Maria - Elas podem tudo. Primeiramente, eu acredito que a alma não tem barreiras, ela é infinita. Então, todas as possibilidades que você se propuser, você pode alcançar, contato que você realmente se entregue. Esse entregar-se exige muitas abdicações, espera, paciência. Tem dias que você não quer sair da cama, não quer ver as pessoas, mas se você tem objetivos, você tem de passar por tudo isso e ir lá fazer. E, uma vez que a mulher venha a se expandir, ela nunca mais voltará ao mesmo tamanho. Por isso, que eu valorizo muito a luta do feminismo, valorizo o despertar de mulheres que estavam em seus casulos. Que todas as mulheres se protejam, criem uma rede de proteção, que são muito importante.

Eu tive uma experiência como ouvidora, na minha época com educação comunitária em saúde, que era ouvir mulheres que sofriam abusos. E, para cada uma daquelas mulheres, eu criava um pensamento do que poderia se transformar uma mulher, que às vezes a carência afetiva fazia com que elas ficassem impostas a algumas situações. Mas não é só carência afetiva, é carência financeira, de atenção para com ela mesma. E eu acho que se todas as mulheres poderem sair e ir à luta, elas podem chegar onde elas quiserem. Claro, que precisam de preparo e de entrega.
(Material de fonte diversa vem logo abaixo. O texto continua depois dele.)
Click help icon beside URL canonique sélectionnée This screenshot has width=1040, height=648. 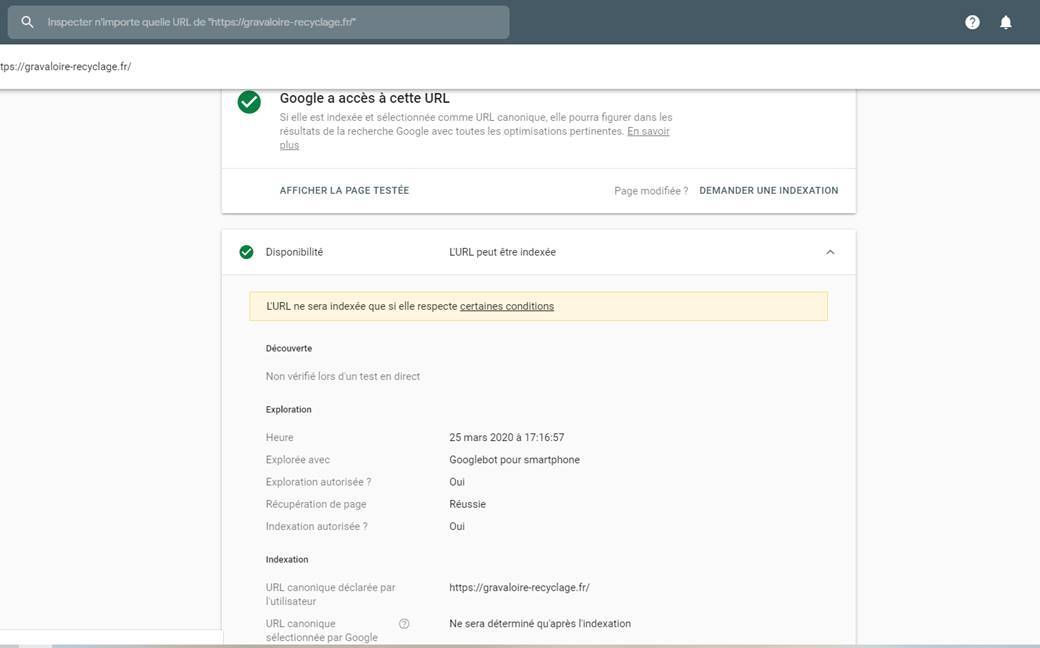pos(404,624)
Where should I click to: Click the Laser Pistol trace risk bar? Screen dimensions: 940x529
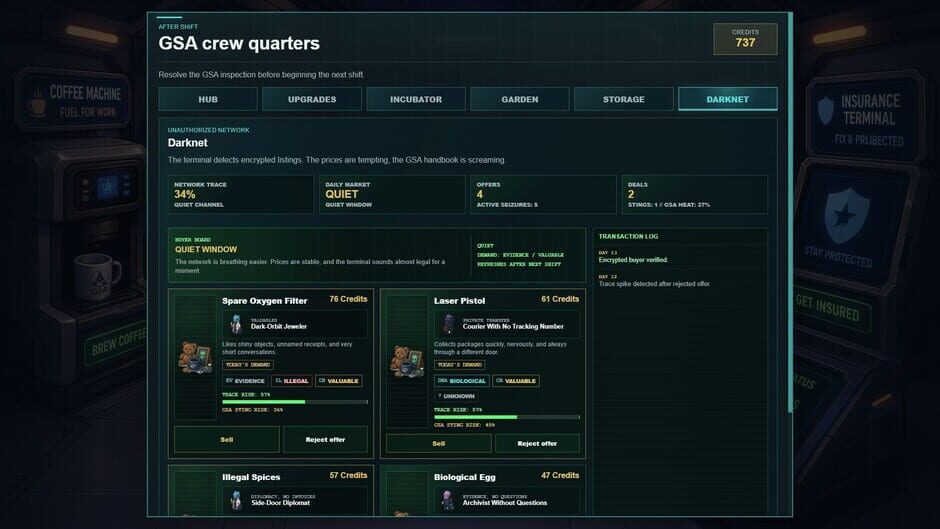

Quando assumi aqui, tinha um escritório no shopping, e depois que comecei, não voltei mais lá, porque eu precisava estar aqui, eu tinha de ser de fato o que eu estava me propondo ser. E não me arrependo me um dia de estar aqui. As pessoas me conhecerem e saberem do meu trabalho é um termômetro que mede onde uma mulher pode ir quando ela quer, e não tem nenhuma que não possa ir. Todas são capazes, mesmo que os embargos sejam grandes. Acho que as mulheres têm de empoderar-se.

Tem um movimento chamado "empowerment", que traduziram para empoderamento e fazem coisas que não tem muita relação com empoderamento, que é, justamente, o poder que está dentro de você tem de ser despertado por você, é intrínseco. Você tem de fazer ele fluir de você, não pode esperar por estímulos externos, você tem de que dizer: "Eu posso e venha alguém me dizer que eu não posso!". Todas as mulheres podem. (Colaborou Iara Costa / Especial para O POVO)

Autodefinição

Ao ser questionada sobre uma definição dela mesma, Maria se declara uma mulher forte, mas diz não gostar do termo guerreira. "Eu não gosto da alcunha de guerreira. Porque é uma forma romântica das pessoas desconsiderarem as dores que nós sentimos. Então, eu prefiro dizer que eu sou forte e que tenho coragem de dizer que sou fraca".

 

Pioneira

Antes de Maria, o futebol cearense teve outra mulher no comando de um clube. Mileide Morais foi presidente do América-CE, que na última década disputou a Série C do Campeonato Estadual.

 

Leitura

Nn dia da entrevista, sobre a mesa do escritório em que trabalha, na sede do Atlético-CE, no bairro Lagoa Redonda, estava o livro Mulheres que Correm com os Lobos. De autoria da psicanalista Clarissa Pinkola, a obra é a interpretação de 19 lendas e histórias antigas, em que analisa a essência da alma feminina, sua psique instintiva mais profunda.